Os vazamentos de delações de executivos da Odebrecht caíram como uma bomba na classe política. O que podemos esperar da crise, que parece não ter fim?
Essas coisas não estão acontecendo naturalmente. Não são processos espontâneos. A esta altura, a meu ver, não há dúvida de que há uma inteligência organizando essa balbúrdia. Essa balbúrdia é provocada e manipulada com perícia. 
Mas quem faz isso? O Ministério Público? O Judiciário? 
Essas corporações tomaram conta do País. 
Estão se sobrepondo ao sistema político?
Sim, claramente. E também ganhando mais poder. Na defesa dos interesses públicos, reforçam suas conquistas corporativas. Então não se pode mexer na questão do teto salarial.
Podemos concluir que a crise se prolongará, já que isso interessaria a essas corporações?
O fato é que se criou, nesses últimos anos, uma cultura corporativa muito poderosa. Se você fizer um recenseamento dessas corporações, dos seus encontros anuais, são milhares de profissionais que anualmente se reúnem em algum canto, em geral paradisíaco, para definir a sua agenda, do ponto de vista corporativo. E os partidos não têm penetração, não têm inclusão. São figuras mantidas à margem. 
Os partidos acabaram?
Não acabaram. Estão aí. Estão muito enfraquecidos e sendo objeto deste achincalhe. 
Mas as posições defendidas por esses setores têm sustentação na sociedade, não?
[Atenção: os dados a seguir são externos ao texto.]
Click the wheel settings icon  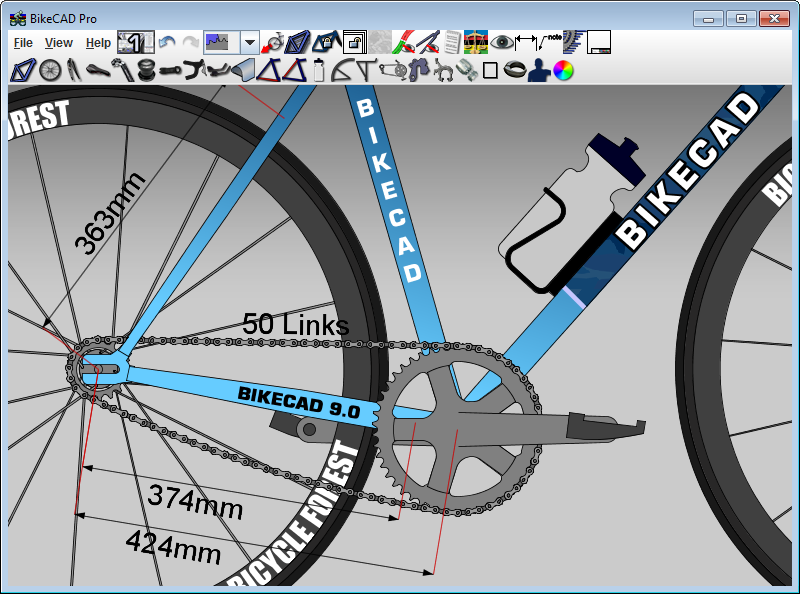tap(49, 70)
Esse andamento não foi previsto. Foi sendo percebido ao longo do processo. Uma coisa sabiam: que a conquista da mídia era estratégica. Se você pegar os textos que embasam as ações da Lava Jato, lá nos escritos do juiz Sérgio Moro, vai ver a percepção que eles tinham a respeito da mídia como dimensão estratégica. As ruas foram o inesperado, mas que aos poucos foi-se descobrindo como outra dimensão a ser trabalhada. Então, montou-se uma rede, que hoje já não atua mais espontaneamente. Esse processo é, a essa altura, governado. Imprime-se a ele uma certa direção. Agora, para quê, para onde, acredito que eles não sabem. 
O papel dessas corporações teria de ser revisto?
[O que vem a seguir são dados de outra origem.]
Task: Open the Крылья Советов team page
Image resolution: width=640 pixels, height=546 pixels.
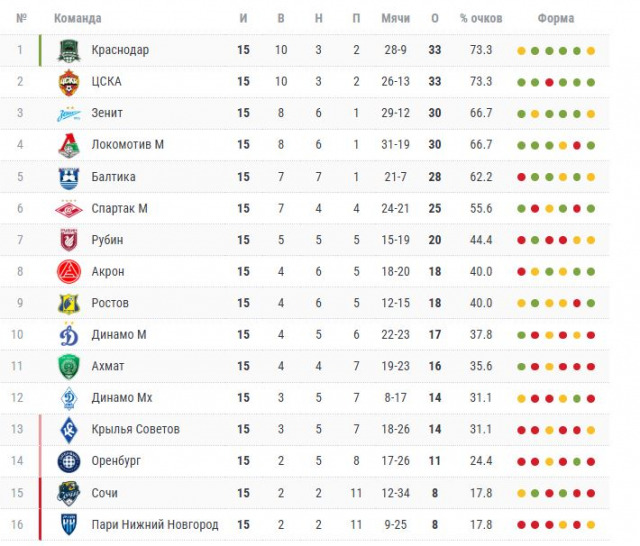Action: coord(135,429)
Só quem pode enfrentar essas corporações é o poder político organizado. Quando elas são atacadas, se defendem dizendo que na verdade quem está sendo atingindo é o interesse público. Conseguiram armar esse sistema que as tem protegido de crítica. A questão (da limitação) dos altos salários, por exemplo. Dizem que essas não são medidas corretivas, mas sim que penalizam o poder judicial. Quando eles se protegem da opinião pública mobilizando na outra mão a Lava Jato, ficam inatacáveis.
O governo Temer sobrevive até 2018? Chegaremos às eleições?
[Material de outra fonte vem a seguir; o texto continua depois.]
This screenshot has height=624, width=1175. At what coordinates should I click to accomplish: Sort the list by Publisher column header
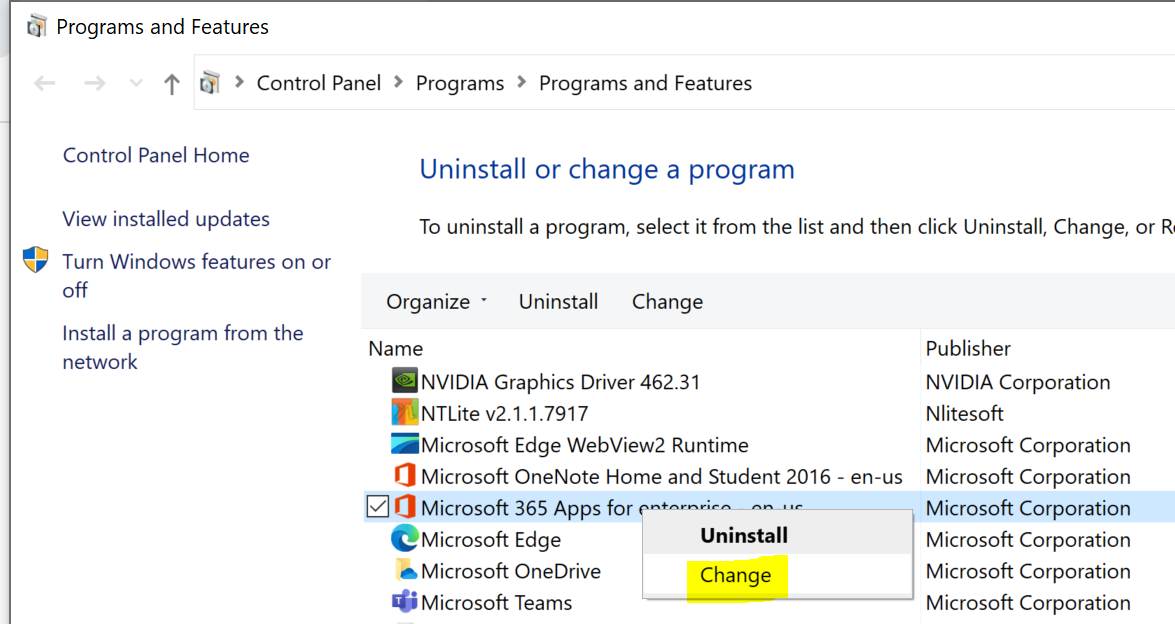coord(968,348)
Torço para que isso ocorra. Porque a destruição desse governo agora nos joga nas trevas. Destitui-lo para quê? Para fazer eleição direta? Mas como? Fazer eleição direta neste caos? Quem vai ganhar isso?
Vivemos uma espécie de “Revolução dos bacharéis”?
Não, não, não. Tem uma metáfora melhor, a dos tenentes. 
Na Constituição faltam controles sobre essas corporações?
Em princípio, não. O problema é que as instituições têm de ser “vestidas” pelos personagens. E, a partir de certo momento, os personagens começaram a ter comportamentos bizarros. E que têm essa visão iluminada que os tenentes tiveram, nos anos 20. Só que os tenentes tinham um programa econômico e social para o País. E esses tenentes de toga não têm. São portadores apenas de uma reforma moral.
Mas o combate à corrupção não é importante? 
Sem dúvida. Agora, política é política. Este Judiciário que está aí ignora a existência de Maquiavel. Ele se comporta apenas com um ímpeto virtuoso, um ímpeto de missão.
A atuação dessas corporações fortalece a negação da política?
Sim. Elas só existem desse jeito destravado, sem freios, porque as instituições republicanas recuaram. E o presidencialismo de coalizão teve responsabilidade nisso. Porque rebaixou os partidos, fez dos partidos centros de negócio.